** Text shown **
────────────────────

Overall, my comment would be that one only sees what one wants to observe. And even given its validity, how would such an analysis as the above be used - what valuable information would it provide? Sussing out editorial preferences seems pretty small beer to me compared to answering the question ‘What is Haiku?’, which one has to have some preconceptions about before one can devise such a procedure. More specifically, I reckon that I could have grouped H22,34,38 together without constructing any dendrogram; likewise, hands up all those who didn’t think that H24,29 were valid haiku (interesting companions they had though - H17,20?). I can’t help wondering what Shiki would have made of all this (apparently, Shiki often adjudicated competitive haiku writing).
three thousand haiku
to mark on two persimmons - Aice!
not more paperwork?
A small experiment seemed in order. Six personal ‘haiku’ were anonymously submitted to be assessed by Mr. Platt’s scoring panel (four of six obliged). The ‘haiku’, fresh from the notepad (two still in unpolished state), were a mix of styles (from tongue in cheek flippancy to more ‘serious’ observation). They shared one common feature: ‘spontaneity’, i.e. immediate response to direct experience leading to genuine expression of experienced reality. I feel that ‘spontaneity’ covers both ‘sincerity’ (free from pretence), and ‘makoto’ (‘truthfulness’); and see it as essential to haiku of the ‘here and now’ variety. In a recent article (‘A Haiku Moment of Truth’; Look Japan, July 2000), Mr. Susumu Takiguchi has suggested that the so-called ‘haiku moment’ is to be received when and if it happens - not desperately sought; and I agree. But if the perception comes as strange, or the immediate response comes in the guise of referential language, then I suggest that this is to be accepted by the writer. To polish rough syntactic edges is one thing; to alter the ‘truth’ of perception is another. Anyway, what were the results?
• for three of the panel, at least half of the haiku scored middling to high; but the scorecard of one member resembled an exercise in binary code for all samples (a parsimonious marker?).
• in conceding possible spontaneity, half the panel were mean - half generous. But there was the impression that if a haiku’s imagery was not understood - despite its directness or suggestiveness -then the haiku was ‘contrived’. Thus ‘over the gravel sea’ (slightly different from the above version) scored near-uniform zero for spontaneity, i.e. ‘it was contrived’. This ‘result’ at least raises the question: ‘How can we know?’
• regarding ‘depth’ or ‘layers of meaning’, the panel could be forgiven for not picking up a reference to S. Heaney; but none saw a line, ‘beneath the banana tree’ as perhaps alluding to Bashō.

────────────────────

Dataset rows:
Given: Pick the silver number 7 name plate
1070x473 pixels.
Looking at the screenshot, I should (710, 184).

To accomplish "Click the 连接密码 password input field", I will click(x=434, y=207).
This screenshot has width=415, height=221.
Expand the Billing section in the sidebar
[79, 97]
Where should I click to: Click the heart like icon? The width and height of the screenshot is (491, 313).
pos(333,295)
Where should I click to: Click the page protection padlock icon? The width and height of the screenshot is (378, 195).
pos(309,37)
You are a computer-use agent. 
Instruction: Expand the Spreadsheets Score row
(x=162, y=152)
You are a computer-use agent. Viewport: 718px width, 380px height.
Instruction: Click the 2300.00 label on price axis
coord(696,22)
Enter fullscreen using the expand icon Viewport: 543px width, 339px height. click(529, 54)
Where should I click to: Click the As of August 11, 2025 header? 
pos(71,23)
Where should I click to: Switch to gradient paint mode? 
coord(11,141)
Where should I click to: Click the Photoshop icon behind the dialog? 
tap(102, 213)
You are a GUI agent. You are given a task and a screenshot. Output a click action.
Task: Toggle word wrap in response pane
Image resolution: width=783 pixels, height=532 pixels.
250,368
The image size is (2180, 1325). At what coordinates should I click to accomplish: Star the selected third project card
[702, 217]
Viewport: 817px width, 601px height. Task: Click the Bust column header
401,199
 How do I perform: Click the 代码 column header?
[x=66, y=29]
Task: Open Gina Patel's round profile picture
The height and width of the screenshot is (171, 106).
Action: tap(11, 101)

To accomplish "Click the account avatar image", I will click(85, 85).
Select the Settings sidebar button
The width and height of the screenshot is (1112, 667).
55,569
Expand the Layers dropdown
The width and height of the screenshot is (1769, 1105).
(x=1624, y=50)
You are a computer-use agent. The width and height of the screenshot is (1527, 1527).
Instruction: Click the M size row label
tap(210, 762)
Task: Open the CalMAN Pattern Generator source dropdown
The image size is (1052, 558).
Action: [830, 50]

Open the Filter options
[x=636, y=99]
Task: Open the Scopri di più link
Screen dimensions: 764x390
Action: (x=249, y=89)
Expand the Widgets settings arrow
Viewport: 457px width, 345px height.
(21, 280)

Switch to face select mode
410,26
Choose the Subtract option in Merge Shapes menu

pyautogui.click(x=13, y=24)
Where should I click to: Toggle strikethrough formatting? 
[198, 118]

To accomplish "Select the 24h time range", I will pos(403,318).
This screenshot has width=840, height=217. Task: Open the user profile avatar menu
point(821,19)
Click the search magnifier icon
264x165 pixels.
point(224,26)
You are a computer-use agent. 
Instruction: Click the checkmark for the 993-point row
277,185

────────────────────

Return the passage of the haiku commentary from "Overall, my comment" to "competitive haiku writing).", copied word for word.

** Task response **
Overall, my comment would be that one only sees what one wants to observe. And even given its validity, how would such an analysis as the above be used - what valuable information would it provide? Sussing out editorial preferences seems pretty small beer to me compared to answering the question ‘What is Haiku?’, which one has to have some preconceptions about before one can devise such a procedure. More specifically, I reckon that I could have grouped H22,34,38 together without constructing any dendrogram; likewise, hands up all those who didn’t think that H24,29 were valid haiku (interesting companions they had though - H17,20?). I can’t help wondering what Shiki would have made of all this (apparently, Shiki often adjudicated competitive haiku writing).